[What the task asks] An exact transcription of all the data is required.

Collected data:
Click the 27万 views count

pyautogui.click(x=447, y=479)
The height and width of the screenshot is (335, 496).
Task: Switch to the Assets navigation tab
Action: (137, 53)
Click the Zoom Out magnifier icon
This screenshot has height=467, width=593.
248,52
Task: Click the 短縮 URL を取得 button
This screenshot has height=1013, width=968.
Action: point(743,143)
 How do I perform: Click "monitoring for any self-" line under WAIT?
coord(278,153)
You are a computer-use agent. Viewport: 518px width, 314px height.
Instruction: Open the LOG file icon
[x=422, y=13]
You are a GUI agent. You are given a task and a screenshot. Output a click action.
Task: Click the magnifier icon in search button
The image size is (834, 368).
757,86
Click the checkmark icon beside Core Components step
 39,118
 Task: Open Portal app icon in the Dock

[Output of the task]
Click the 27万 views count

pyautogui.click(x=447, y=479)
The height and width of the screenshot is (335, 496).
Task: Switch to the Assets navigation tab
Action: (137, 53)
Click the Zoom Out magnifier icon
This screenshot has height=467, width=593.
248,52
Task: Click the 短縮 URL を取得 button
This screenshot has height=1013, width=968.
Action: point(743,143)
 How do I perform: Click "monitoring for any self-" line under WAIT?
coord(278,153)
You are a computer-use agent. Viewport: 518px width, 314px height.
Instruction: Open the LOG file icon
[x=422, y=13]
You are a GUI agent. You are given a task and a screenshot. Output a click action.
Task: Click the magnifier icon in search button
The image size is (834, 368).
757,86
Click the checkmark icon beside Core Components step
 39,118
 Task: Open Portal app icon in the Dock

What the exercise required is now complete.